Muons provide a new method for measuring excess carrier lifetime in bulk silicon
19 Mar 2018



Silicon wafers are one of the workhorses of the electronic age, widely used in integrated circuits and many photosensitive devices.




​Key to their success is understanding the behaviour of electrons and holes, and controlling their dynamics. How long these electron-hole pairs live impacts their performance in solar cells, and their lifetime is also used as an indicator of cleanliness in chip manufacturing. These “bulk" lifetimes represent purity and intrinsic quality of the wafer. However traditional measures of carrier lifetime, such as photoconductance decay, are strongly influenced by the surface condition – without proper cleaning, wafer surfaces are normally full of impurities. The surface recombination is extremely fast and therefore limits the measurement accuracies. A group of scientists have been using the muon facility at ISIS to test a new technique for measuring excess carrier lifetime that allows them to overcome this difficulty and directly probe the bulk carrier lifetime.
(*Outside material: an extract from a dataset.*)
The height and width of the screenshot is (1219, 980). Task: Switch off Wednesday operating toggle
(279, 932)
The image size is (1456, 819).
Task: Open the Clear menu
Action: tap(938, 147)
The research at ISIS used photoexcited muon spin spectroscopy, where the standard μSR spectroscopy was performed whilst optically injecting excess carriers with monochromatic laser light. The major advantage of using muons is that they are implanted deep in the bulk material, where the surface recombination can be negligible.​

​(b) Schematic diagram of the experimental geometry and timing diagram of laser and muon pulse. Pulse duration (FWHM) of the laser and muon pulse are 16 and 70ns respectively. (c) μSR time spectra for light OFF (black squares) and ON (red circles, Δn=4.7×1013cm3). 5×106events are averaged for each spectrum. Fit parameters are A(0)=14.44(3)%λ=0.068(2)μs1 for light OFF, and λ=0.94(2)μs1 for light ON. (d) λ as a function of Δn. The fit gives (α,β[μs1],Δn0[cm3])=[0.68(4),1.46(4),8.9×1013]. (e) Carrier decay curve. The fit gives Δn(0)=9.4(4)×1013cm3 and τ=11.1(9)μs. More information can be found in: “Photoexcited Muon Spin Spectroscopy: A New Method for Measuring Excess Carrier Lifetime in Bulk Silicon", Phy​s Rev Lett 119, no. 22 (2017): 226601.​​

When muons are implanted in a semiconductor material they form Muonium (Mu), a hydrogen-like atom made of a positive muon and a negative electron. When the light injects carriers, the Mu finds itself in a sea of electrons and holes, which then interact with Mu and cause muon spin relaxation. The research ​found that this relaxation rate could be a useful yardstick of the excess carrier density – though this seems rather trivial: the more interaction with carriers should lead to the faster relaxation. However this detailed study on relaxation relative to excess carrier density enabled them not only to observe the carrier recombination dynamics but also to investigate the microscopic interaction between Mu and carriers.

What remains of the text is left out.